> [What the exercise asks]
The entries that follow should be repeated exactly, with no pictures kept.

> [Material provided]
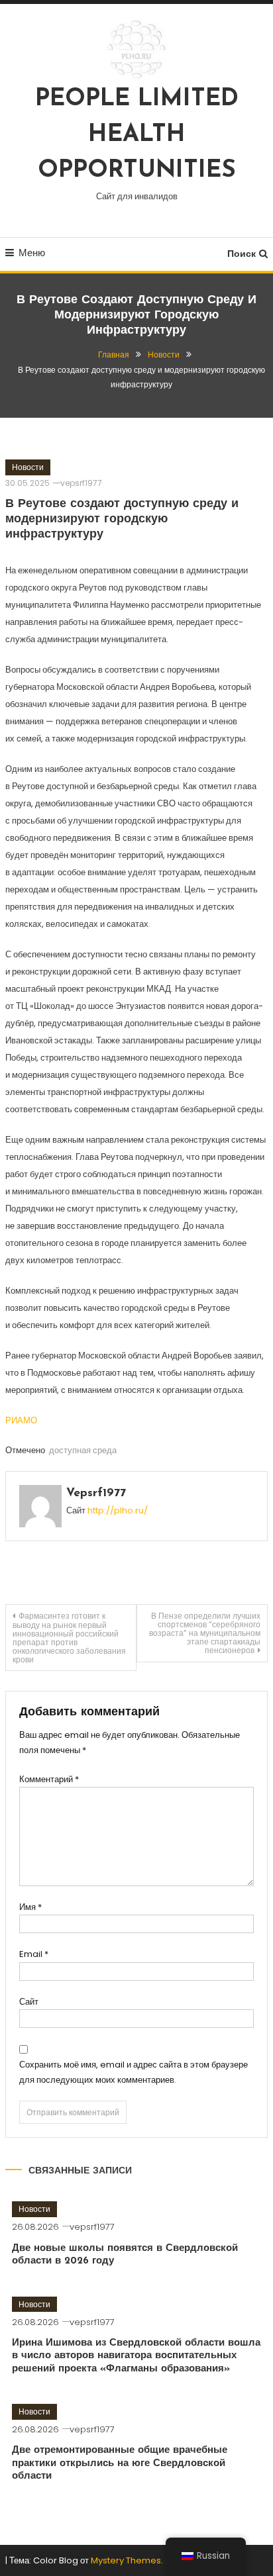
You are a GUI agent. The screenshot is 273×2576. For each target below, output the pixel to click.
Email (33, 1954)
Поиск (241, 253)
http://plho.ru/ (117, 1510)
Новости (28, 467)
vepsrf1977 (81, 483)
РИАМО (21, 1420)
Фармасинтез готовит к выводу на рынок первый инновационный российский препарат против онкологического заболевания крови (69, 1637)
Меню (32, 253)
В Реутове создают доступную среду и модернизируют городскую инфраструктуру (122, 520)
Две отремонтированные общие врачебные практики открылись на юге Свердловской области (119, 2463)
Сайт (28, 2001)
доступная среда (83, 1450)
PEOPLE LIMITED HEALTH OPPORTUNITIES (137, 135)
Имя (30, 1907)
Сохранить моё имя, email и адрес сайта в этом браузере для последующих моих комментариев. (133, 2072)
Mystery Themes (126, 2560)
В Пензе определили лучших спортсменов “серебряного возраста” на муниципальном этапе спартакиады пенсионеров (204, 1633)
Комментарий (49, 1779)
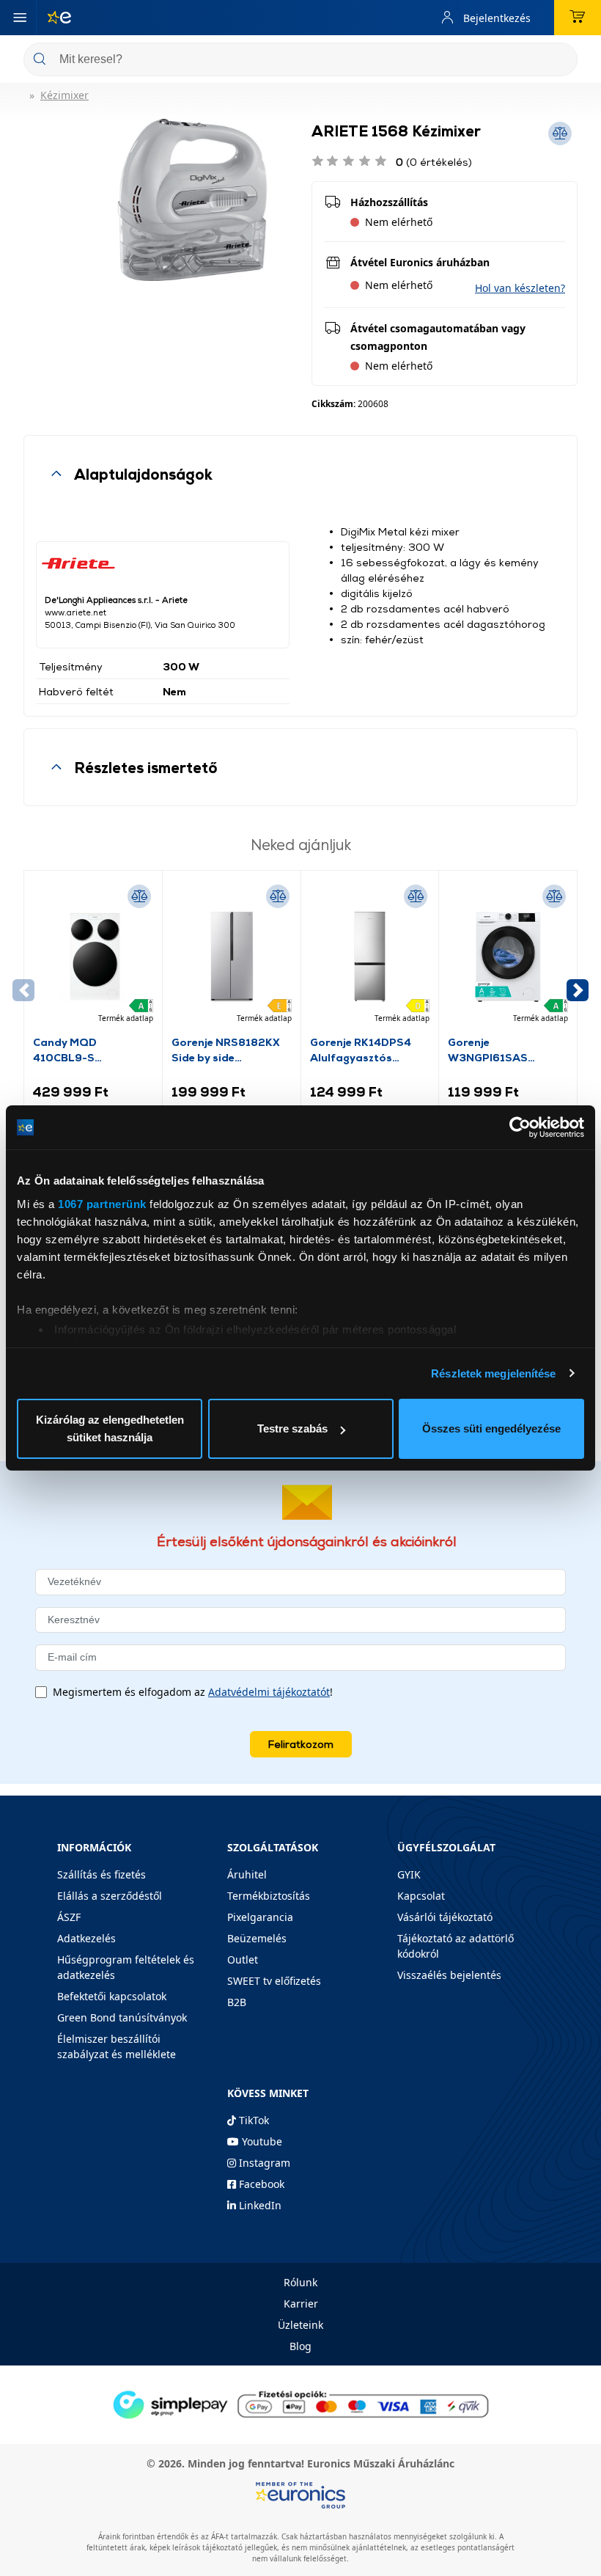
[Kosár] (577, 17)
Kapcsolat (421, 1896)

> [Result]
You are a GUI agent. The screenshot is 273×2576. For each target below, output the pixel to click.
Email (33, 1954)
Поиск (241, 253)
http://plho.ru/ (117, 1510)
Новости (28, 467)
vepsrf1977 (81, 483)
РИАМО (21, 1420)
Фармасинтез готовит к выводу на рынок первый инновационный российский препарат против онкологического заболевания крови (69, 1637)
Меню (32, 253)
В Реутове создают доступную среду и модернизируют городскую инфраструктуру (122, 520)
Две отремонтированные общие врачебные практики открылись на юге Свердловской области (119, 2463)
Сайт (28, 2001)
доступная среда (83, 1450)
PEOPLE LIMITED HEALTH OPPORTUNITIES (137, 135)
Имя (30, 1907)
Сохранить моё имя, email и адрес сайта в этом браузере для последующих моих комментариев. (133, 2072)
Mystery Themes (126, 2560)
В Пензе определили лучших спортсменов “серебряного возраста” на муниципальном этапе спартакиады пенсионеров (204, 1633)
Комментарий (49, 1779)
[Kosár] (577, 17)
Kapcsolat (421, 1896)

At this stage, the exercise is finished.